---------- Page ----------

Of greater importance to this book is how socialist technology differed from capitalist: what is socialist about socialist technology? My concern here is how the leaders of the socialist governments in Eastern Europe, the USSR, and North Korea failed to live up to their claims and rhetoric to create socialist societies of technological plenty and ease of labor, in which workers, peasants, and managers alike engaged the production process in farm and factory with joy, and in which metaphorical sunshine prevailed rather than smoke and din. For a series of reasons, the technologies of socialism did not liberate the worker, and in fact the worker lived in greater squalor than his capitalist working brothers and sisters, in closer proximity to dangerous, highly polluting factories, and often without the right even to engage in job actions. First, technologies reflect relations of knowledge and power, so that the import, purchase, or theft of advanced western technology, in particular American and European technology, led to the import of unequal relations between worker and manager in socialism. Second, the socialist nations attempted to reach and surpass the technological West in one generation from largely poor agrarian to industrial societies. This led to investment decisions emphasizing industry over labor and heavy industry over light industry. Third, fearing imminent attack from fascist or other capitalist regimes, socialist leaders insisted on industrial development at all costs, ignoring investment in housing, schools, public health, and other sectors of the economy. Fourth, perhaps more than in other systems, socialist leaders saw large-scale technologies as symbols of their legitimacy that must be built by armies of laborers in short order. As a result (as the chapters in this book explore), they ignored worker safety; saw greater value in big dams, nuclear reactors, subways, and metallurgical factories than in housing and consumer goods (“concrete” not “kimchi”); and liberated women to work in factories but not from traditional family roles. They threw together dozens of smoke-belching factories that have destroyed the natural environment, leading to the creation of “industrial deserts.” Further, in developing client states, the USSR exerted a tremendous influence on the technological style adopted in other countries that often rivaled indigenous traditions and engineering practices.

---------- Material ----------

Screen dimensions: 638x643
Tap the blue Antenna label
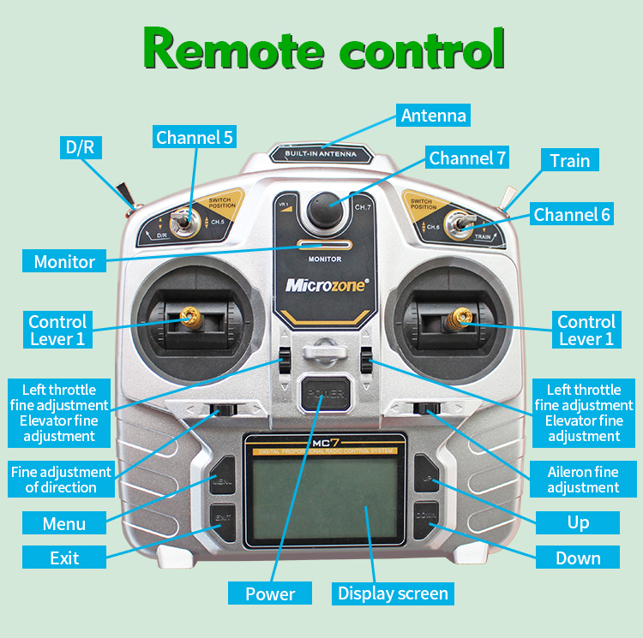(434, 116)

----------

_Job_.
Please write the next part of the passage on socialist technology, picking up after its final sentence. The material comes from a different source than the passage on socialist technology.

_Output for this exercise_.
I use the word socialist because, in spite of their claims, no socialist society achieved fully the essential features of communism, including a classless society and an end to alienation of the worker from the machine. Indeed, Nikita Khrushchev caused his successors great embarrassment by promising to achieve communism by 1980 in the Third Party Program passed under his chairmanship at the Twenty-Second Party Congress in 1961. Feeling embarrassment over the realization that the USSR would not come close to the 1980 target, Leonid Brezhnev nevertheless proudly defined another stage of economic development on the road to communism: “developed socialism.” This engendered the Soviet joke that yet one more stage awaited on the way to the glorious communist future: alcoholism.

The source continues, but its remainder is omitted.